The next day the five were released on their own recognizance, charged with “criminal trespass”, and assigned to a hearing at Keams Canyon on July 30. They returned to camp joyfully to find the tree safely in the arbor surrounded by Dancers, the drums beating, and singers lifting their voices to the sky.
As the Sun Dance progressed, police began to block the roads as they had in 1999, warning drivers and passengers that they faced fines of $500 doubling every day (Quick: How many days would it take for the fine to reach a million dollars? Answer: 12 days). In fact the notices Hopi police were handing drivers were dated July 9, 1999. In copying them, they hadn’t even bothered to change the date.
They then began issuing citations, though somewhat inconsistently. Some people were stopped by BIA police at the wash, then by Navajo police on the NPL side of the fence, an then issued citations by Hopi police if they crossed the line. Those who were darker and obviously native received tickets to Hopi Tribal Court, where non-Indians may not be tried. Others, not so obviously Indian, were ordered to Navajo County, State of Arizona court. Most were charged with criminal trespass, but on some citations the box for civil trespass was checked.
Some citations weren’t signed reflecting, many believe, a distaste for their task by the rank and file. Many described personal encounters in which police embarrassment was palpable.
The roadblocks intensified and were set up on the back road on the second day of the Sun Dance. A truck with portapotties and a truck with water for the camp were not just ticketed but turned away, as was a doctor bringing medicine for a diabetic Sun Dancer.
Interestingly, in an apparently unrelated (?) occurrence, the water tank at Rocky Ridge School had been locked, denying access to a wide number of local residents who rely on it since wells are dry.
As an aside, most people consider their wells are dry because of the coal slurry line, the only one of its kind in the world, which takes a billion gallons of water a year from the desert aquifer underlying Black Mesa to slurry ground coal through a pipeline two hundred miles to a Laughlin, Nevada power plant where the coal is fired to generate power to Las Vegas, Los Angeles, and Phoenix, and the water is cleaned and sold to those thirsty cities.
One grandmother told of having had ponds and groves of fruit trees on her land her whole life, ponds now dry, fruit trees dead. This same grandma now must drive 50 round trip miles twice a day to get water for her sheep.
That night the back roads were clear of police, and water was brought into the camp.
As the Sun Dance went on, some people received tickets, some were stopped and had information taken from their driver’s licenses, some were just watched by police as they drove in.
And some turned around and didn’t try the blockade for good reasons or not. We will never know who many people traveled what distances to share the Sundance prayers and perhaps be healed only to find their way blocked and to have to return home, disappointed.

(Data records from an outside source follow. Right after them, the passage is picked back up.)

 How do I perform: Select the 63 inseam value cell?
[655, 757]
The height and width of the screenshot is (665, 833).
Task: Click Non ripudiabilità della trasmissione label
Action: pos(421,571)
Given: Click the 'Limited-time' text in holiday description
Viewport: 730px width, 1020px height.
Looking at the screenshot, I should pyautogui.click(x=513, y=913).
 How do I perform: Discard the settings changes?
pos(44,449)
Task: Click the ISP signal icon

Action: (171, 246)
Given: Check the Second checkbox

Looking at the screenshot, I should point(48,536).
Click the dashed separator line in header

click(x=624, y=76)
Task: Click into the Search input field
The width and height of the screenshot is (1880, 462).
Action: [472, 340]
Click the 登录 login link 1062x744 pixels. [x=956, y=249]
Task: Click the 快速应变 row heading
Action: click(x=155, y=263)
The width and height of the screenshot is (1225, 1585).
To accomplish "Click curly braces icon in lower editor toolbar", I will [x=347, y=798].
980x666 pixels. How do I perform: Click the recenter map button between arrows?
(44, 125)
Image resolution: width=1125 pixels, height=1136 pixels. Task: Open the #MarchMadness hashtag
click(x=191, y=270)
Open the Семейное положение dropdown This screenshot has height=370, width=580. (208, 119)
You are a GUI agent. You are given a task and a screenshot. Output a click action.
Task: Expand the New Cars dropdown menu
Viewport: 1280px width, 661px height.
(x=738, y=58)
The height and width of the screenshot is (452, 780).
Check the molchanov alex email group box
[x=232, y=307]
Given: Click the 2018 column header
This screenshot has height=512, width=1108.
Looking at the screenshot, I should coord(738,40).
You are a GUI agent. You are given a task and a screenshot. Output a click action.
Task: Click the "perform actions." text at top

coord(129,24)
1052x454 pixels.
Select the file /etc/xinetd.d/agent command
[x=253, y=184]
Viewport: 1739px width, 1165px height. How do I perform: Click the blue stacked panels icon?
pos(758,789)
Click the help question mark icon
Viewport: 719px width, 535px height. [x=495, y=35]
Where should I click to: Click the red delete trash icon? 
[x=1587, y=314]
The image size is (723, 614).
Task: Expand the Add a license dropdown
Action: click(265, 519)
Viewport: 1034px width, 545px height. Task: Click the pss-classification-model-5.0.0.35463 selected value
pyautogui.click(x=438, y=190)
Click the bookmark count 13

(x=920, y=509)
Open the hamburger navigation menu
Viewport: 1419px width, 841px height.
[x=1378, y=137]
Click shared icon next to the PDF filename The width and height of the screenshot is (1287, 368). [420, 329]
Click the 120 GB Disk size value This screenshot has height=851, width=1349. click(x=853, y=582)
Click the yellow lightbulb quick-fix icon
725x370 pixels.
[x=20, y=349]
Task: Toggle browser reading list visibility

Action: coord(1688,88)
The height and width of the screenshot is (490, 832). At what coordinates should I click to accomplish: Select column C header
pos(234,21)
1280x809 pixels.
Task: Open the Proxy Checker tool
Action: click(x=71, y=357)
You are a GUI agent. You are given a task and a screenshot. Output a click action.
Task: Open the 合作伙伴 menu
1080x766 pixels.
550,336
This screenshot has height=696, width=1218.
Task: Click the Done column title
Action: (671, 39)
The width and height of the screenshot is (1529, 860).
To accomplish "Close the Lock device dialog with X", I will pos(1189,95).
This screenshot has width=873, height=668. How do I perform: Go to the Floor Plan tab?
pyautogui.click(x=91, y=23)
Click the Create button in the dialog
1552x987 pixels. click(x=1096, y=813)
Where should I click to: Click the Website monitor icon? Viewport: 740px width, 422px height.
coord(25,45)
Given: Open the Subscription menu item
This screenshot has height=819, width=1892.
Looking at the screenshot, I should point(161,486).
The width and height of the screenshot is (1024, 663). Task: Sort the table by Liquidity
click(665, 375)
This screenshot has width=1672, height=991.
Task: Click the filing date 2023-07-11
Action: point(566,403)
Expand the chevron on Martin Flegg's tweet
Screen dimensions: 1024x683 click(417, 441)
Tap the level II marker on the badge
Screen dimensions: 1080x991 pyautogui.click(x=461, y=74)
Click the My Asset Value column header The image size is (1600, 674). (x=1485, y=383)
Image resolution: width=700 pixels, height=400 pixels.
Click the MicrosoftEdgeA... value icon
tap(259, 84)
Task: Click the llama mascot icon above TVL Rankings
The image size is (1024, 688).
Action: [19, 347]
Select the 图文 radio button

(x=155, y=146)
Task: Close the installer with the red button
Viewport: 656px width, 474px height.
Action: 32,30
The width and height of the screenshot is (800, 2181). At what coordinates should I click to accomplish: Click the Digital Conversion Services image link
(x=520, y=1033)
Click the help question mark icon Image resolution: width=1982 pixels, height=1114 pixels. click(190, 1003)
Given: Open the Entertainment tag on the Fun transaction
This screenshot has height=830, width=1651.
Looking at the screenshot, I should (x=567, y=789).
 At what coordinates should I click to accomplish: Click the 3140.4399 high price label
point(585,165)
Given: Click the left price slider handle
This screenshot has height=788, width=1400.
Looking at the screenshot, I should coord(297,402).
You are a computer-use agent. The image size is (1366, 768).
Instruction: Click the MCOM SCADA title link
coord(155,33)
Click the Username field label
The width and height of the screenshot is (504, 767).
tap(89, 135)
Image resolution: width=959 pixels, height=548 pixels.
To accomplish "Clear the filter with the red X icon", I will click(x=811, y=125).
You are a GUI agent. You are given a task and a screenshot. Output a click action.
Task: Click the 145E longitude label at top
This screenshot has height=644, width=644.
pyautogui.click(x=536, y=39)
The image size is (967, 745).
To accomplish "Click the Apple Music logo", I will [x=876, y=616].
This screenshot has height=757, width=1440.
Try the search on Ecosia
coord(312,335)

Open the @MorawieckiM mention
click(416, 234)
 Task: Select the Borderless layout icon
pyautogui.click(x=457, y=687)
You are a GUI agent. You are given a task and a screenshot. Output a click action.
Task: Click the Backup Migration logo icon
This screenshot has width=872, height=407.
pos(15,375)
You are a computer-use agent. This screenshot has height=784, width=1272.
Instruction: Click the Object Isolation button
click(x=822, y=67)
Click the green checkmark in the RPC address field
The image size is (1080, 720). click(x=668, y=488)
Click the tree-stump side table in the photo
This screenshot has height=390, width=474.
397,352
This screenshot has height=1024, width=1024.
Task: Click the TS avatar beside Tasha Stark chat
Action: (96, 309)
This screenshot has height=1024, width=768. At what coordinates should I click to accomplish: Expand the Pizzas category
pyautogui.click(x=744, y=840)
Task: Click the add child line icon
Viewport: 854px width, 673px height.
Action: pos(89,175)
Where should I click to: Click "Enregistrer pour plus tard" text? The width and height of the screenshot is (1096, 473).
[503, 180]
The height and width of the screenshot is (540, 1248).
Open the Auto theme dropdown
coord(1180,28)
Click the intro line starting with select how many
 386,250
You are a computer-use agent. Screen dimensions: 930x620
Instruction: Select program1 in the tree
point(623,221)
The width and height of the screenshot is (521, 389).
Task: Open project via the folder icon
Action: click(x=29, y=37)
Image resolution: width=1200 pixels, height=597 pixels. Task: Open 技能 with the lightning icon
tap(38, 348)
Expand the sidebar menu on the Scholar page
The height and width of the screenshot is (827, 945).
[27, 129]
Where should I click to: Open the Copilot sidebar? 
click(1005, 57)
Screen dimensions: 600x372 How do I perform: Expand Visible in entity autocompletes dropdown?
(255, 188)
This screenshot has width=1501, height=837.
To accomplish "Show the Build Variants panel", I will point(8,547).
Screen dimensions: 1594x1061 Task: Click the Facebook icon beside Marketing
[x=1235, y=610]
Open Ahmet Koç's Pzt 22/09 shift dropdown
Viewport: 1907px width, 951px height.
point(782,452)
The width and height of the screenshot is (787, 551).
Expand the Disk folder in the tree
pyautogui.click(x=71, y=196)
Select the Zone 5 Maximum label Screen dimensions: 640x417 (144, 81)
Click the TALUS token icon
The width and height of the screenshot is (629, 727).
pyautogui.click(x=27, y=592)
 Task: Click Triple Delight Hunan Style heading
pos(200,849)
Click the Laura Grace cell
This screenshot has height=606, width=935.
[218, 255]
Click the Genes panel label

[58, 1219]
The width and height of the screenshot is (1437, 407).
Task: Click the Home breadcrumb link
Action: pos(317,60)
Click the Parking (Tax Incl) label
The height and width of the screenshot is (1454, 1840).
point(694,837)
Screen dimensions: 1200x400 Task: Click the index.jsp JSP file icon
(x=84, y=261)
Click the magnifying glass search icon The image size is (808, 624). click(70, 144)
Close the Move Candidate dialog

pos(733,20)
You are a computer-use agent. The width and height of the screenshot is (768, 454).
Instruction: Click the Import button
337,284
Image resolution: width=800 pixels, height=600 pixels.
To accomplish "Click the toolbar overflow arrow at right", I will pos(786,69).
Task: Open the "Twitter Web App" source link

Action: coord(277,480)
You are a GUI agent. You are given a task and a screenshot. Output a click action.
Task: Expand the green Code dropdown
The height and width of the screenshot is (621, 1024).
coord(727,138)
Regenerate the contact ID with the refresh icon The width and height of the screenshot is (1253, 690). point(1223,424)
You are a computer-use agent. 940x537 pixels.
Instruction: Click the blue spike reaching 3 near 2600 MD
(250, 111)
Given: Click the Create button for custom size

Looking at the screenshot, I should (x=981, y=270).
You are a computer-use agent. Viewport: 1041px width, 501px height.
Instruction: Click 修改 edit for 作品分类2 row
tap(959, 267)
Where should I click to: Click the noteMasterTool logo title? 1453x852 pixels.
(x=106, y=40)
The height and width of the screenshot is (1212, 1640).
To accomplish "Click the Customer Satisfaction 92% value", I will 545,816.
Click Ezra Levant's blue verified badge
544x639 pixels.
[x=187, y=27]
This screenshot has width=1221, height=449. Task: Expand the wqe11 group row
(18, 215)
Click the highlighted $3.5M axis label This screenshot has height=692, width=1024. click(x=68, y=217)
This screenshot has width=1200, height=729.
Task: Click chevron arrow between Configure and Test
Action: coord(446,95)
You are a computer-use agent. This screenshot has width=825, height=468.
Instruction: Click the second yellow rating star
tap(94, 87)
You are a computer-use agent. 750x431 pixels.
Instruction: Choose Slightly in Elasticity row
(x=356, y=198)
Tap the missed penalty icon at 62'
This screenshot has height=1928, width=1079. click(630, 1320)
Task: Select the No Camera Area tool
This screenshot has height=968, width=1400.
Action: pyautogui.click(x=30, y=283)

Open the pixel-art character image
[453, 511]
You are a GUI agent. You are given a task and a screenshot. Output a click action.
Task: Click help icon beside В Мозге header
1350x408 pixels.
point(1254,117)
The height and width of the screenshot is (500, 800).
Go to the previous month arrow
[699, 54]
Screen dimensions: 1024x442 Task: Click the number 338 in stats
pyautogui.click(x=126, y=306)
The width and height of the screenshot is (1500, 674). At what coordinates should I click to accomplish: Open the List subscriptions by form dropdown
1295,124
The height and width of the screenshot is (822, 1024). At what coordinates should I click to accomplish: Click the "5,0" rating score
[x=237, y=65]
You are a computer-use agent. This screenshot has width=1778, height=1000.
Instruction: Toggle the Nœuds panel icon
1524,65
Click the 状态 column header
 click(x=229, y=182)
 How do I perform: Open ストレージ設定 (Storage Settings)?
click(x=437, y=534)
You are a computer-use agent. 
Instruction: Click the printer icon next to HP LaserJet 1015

One person heard a ranger say that 2 out of 3 cars were turned back by this show of force, but who can believe what they say?
The Sun Dance took its own time, and set its own pace, and proceeded magnificently to a conclusion on Sunday, July 15. Throughout the four days, countless thunderclouds had drifted by, monsoonlike, sometimes floating over the Sun Dance itself, dropping rain and flashing electric charges and booming, sometimes just lighting up the horizon, or sending a charge into some distant brush.
That final Sun Dance afternoon we watched the tree and its colorful prayer flags, newly washed by a thunderstorm, glittering in the last light of the day.